Brazil May Get $30-Billion IMF Aid Package

Share
TIMES STAFF WRITER

With the chill of global recession spreading and the world financial community clamoring for fast action, the International Monetary Fund formally embraced a new “financial architecture” Sunday while indicating that the design will take a long time to draw up.

Speaking to reporters after the IMF’s executive committee session here Sunday night, Managing Director Michel Camdessus indicated that a multibillion-dollar assistance package for Brazil is imminent since it appeared likely that President Fernando Henrique Cardoso won reelection Sunday. He is now expected to formally request international aid.

The IMF and Brazilian officials, led by Finance Minister Pedro Malan, were hashing out details of the aid package during the weekend, as financial leaders from around the world met for the joint IMF-World Bank annual meeting.

Advertisement

The unveiling of the package, said to total between $25 billion and $30 billion, could be announced within days, officials said. The award of the package is also contingent on Brazil’s commitment to further fiscal reforms, sources said.

“We have been working with Brazil, examining a whole spectrum of measures which could be part of a package,” Camdessus told a news conference. “But we are not there yet. We have not yet had a formal request from Brazil, and we will continue to work until this formal request is given.

“I could imagine that this could be done soon,” he said.

Camdessus also confirmed reports that the IMF and Brazil are discussing a possible acceleration of Brazil’s “crawling peg” exchange rate policy, by which the nation’s currency, the real, is allowed to devalue slowly against the dollar at a controlled rate. The real now is allowed to slide at an annualized rate of about 7%. The change would be a concession to those in the world financial community who believe the real is overvalued.

World financial officials, who are meeting through Tuesday, have converged against a somber backdrop of the worst financial crisis in a half-century. The world’s top financial officials freely admit that they did not foresee its virulence and scope, and that they are not entirely sure how to fix it.

As the global economic crisis gathered steam after Russia defaulted on its debt and devalued its currency in mid-August, U.S. and other world leaders have called for new approaches to the problem, recognizing that the response to the one now enveloping much of the world has been woefully inadequate.

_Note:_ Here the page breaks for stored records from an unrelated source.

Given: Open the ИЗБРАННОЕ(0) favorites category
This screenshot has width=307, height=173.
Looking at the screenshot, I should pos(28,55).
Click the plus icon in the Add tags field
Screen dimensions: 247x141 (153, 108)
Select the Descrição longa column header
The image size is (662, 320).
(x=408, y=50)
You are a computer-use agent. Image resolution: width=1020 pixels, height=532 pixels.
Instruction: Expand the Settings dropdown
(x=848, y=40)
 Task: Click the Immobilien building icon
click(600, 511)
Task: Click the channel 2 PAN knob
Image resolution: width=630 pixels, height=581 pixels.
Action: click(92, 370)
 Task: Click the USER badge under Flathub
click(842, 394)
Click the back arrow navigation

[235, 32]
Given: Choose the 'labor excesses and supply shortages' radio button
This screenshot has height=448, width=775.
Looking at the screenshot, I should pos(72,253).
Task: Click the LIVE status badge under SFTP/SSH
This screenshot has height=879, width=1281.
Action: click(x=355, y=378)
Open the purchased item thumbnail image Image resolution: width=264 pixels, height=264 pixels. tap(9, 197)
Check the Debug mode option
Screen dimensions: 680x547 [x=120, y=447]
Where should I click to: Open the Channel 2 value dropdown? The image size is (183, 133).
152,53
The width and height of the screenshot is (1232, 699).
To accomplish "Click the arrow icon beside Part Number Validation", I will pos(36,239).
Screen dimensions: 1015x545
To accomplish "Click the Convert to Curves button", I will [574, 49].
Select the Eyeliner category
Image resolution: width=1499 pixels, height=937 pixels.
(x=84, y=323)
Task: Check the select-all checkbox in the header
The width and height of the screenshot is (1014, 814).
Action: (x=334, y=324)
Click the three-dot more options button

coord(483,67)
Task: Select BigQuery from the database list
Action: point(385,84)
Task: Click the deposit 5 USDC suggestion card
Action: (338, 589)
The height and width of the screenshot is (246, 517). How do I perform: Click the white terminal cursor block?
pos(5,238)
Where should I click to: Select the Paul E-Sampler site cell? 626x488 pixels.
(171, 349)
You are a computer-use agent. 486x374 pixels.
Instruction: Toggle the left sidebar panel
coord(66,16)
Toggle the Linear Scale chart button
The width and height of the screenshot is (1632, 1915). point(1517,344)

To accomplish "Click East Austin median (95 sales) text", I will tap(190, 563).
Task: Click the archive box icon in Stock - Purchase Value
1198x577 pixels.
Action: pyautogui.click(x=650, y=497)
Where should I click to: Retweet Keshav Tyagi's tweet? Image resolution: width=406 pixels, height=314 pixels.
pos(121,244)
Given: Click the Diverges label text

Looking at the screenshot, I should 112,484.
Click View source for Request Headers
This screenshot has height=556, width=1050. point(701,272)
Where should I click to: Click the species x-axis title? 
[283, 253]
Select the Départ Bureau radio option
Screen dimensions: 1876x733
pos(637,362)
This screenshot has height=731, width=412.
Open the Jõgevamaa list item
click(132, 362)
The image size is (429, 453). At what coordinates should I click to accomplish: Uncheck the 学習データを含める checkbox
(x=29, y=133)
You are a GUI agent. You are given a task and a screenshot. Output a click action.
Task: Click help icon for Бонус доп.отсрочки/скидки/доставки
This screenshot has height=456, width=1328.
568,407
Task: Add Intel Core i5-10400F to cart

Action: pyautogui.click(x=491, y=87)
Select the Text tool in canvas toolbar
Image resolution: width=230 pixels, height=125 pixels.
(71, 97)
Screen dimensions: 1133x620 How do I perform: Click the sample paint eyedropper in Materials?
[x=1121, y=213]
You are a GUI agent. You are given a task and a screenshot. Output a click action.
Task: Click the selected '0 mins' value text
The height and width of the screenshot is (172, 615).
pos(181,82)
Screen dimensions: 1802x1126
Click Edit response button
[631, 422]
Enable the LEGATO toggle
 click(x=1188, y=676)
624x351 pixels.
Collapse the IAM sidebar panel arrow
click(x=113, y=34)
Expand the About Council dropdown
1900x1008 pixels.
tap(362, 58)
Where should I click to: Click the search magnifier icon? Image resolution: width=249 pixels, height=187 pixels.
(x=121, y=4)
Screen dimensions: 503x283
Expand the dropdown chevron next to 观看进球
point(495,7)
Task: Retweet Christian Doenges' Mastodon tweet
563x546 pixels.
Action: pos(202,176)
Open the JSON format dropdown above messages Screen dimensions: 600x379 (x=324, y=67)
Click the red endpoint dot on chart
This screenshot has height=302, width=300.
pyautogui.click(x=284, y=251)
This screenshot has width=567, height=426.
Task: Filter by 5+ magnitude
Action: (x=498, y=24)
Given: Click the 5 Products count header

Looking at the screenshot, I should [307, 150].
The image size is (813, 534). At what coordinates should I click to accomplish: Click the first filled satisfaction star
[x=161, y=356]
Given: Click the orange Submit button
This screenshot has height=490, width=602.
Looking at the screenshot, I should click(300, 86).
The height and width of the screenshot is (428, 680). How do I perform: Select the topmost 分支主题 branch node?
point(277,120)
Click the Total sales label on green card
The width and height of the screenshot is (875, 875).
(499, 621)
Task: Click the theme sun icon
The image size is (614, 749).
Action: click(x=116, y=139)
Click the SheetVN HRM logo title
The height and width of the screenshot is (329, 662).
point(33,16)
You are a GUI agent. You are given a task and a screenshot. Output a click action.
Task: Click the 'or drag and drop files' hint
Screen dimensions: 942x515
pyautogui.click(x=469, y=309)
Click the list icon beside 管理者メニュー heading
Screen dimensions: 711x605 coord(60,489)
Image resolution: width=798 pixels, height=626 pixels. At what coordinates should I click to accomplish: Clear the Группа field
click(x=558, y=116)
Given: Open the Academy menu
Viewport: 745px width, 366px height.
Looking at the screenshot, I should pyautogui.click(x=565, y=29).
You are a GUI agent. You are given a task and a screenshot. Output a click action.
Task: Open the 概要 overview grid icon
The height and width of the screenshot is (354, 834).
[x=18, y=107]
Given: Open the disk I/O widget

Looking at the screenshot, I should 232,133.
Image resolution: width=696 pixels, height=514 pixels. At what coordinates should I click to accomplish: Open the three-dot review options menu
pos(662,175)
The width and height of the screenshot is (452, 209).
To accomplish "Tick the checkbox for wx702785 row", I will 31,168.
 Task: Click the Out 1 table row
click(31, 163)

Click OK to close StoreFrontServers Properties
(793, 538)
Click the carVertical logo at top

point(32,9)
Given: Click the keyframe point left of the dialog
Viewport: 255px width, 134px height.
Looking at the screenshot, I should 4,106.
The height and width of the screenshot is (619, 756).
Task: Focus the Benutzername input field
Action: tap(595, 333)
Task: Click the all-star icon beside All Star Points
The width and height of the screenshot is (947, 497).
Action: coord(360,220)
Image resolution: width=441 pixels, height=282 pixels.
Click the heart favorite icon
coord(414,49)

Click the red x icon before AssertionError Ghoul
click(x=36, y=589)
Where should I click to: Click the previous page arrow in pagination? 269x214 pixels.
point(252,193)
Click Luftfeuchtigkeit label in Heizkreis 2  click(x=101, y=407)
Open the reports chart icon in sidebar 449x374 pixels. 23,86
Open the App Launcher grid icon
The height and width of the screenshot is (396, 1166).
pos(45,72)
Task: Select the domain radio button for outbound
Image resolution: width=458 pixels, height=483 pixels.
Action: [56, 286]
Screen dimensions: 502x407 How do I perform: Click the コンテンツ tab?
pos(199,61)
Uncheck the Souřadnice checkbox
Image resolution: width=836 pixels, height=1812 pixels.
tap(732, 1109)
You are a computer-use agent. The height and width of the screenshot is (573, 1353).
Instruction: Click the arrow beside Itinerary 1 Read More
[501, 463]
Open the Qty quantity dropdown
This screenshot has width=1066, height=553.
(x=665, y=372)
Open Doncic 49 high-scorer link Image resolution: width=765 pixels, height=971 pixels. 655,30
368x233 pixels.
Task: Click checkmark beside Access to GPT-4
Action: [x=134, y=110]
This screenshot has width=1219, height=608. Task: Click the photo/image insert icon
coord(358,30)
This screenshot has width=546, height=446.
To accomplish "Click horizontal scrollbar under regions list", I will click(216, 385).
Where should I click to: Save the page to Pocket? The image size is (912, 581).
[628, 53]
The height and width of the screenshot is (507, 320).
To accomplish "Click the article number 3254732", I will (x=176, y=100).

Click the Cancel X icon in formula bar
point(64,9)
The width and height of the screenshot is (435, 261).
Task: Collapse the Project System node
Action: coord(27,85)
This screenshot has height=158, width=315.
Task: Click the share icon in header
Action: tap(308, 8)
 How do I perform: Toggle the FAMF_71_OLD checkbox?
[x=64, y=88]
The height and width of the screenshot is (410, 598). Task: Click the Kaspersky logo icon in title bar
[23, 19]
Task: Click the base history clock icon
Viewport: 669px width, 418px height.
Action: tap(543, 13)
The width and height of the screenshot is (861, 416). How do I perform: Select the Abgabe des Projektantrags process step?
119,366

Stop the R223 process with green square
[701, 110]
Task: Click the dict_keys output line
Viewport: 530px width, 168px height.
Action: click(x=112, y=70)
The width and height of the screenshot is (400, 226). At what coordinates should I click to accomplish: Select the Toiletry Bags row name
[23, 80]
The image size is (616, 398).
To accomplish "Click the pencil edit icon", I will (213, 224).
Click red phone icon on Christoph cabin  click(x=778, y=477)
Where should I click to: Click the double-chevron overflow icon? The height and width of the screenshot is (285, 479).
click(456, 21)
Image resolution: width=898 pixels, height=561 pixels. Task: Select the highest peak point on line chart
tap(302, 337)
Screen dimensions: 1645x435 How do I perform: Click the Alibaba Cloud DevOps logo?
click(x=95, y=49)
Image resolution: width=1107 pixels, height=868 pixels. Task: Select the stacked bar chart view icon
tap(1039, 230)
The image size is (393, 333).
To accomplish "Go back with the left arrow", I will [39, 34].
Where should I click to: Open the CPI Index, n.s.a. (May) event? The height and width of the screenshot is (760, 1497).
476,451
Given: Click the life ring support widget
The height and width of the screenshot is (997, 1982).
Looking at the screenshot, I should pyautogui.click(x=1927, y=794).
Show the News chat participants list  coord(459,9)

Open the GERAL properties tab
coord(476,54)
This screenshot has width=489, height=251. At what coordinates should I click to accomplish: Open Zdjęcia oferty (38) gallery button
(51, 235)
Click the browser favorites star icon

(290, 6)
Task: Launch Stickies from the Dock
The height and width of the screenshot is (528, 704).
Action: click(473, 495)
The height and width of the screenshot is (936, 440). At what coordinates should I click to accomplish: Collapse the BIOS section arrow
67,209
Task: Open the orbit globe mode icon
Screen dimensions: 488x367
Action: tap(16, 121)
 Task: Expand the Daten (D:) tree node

The IMF said Sunday that it will begin to study possible features of the new architecture including stricter reporting methods by international lenders and borrowers, and the creation by the IMF of “public information notices” that might serve as a sort of credit rating for countries and borrowers, and act as an early-warning system for problems.

Advertisement

The architecture might also include emergency relief funds for countries that have been infected by the financial contagion plaguing much of the world. Funds could be used to bolster currencies under attack.

The IMF seemed to move away, however, from proposals to establish capital controls or impose limits on capital coming in and out of countries. Many officials say such controls introduce more problems than they solve.

President Clinton today is scheduled to formally present a U.S. proposal for a new IMF lending mechanism that’s aimed at aiding reform-minded countries threatened by the flight of investment capital.

As an example of the new programs being studied, U.S. Treasury Secretary Robert E. Rubin said the U.S. will support a proposal to allow the IMF to make loans to countries that have defaulted on private-sector debt.

Known as “lending into arrears,” the policy would allow the IMF to make loans if the defaulting country adopts economic reforms and makes a good-faith effort to renegotiate the debt.

The IMF currently refuses to lend to countries in arrears on debt to private creditors, who use that leverage to win favorable terms when negotiating debt restructuring.

Advertisement

The U.S. backing of such a plan might help restart lending to Russia, whose August default on debt and failure to meet conditions for an IMF rescue package has severed its access to outside capital.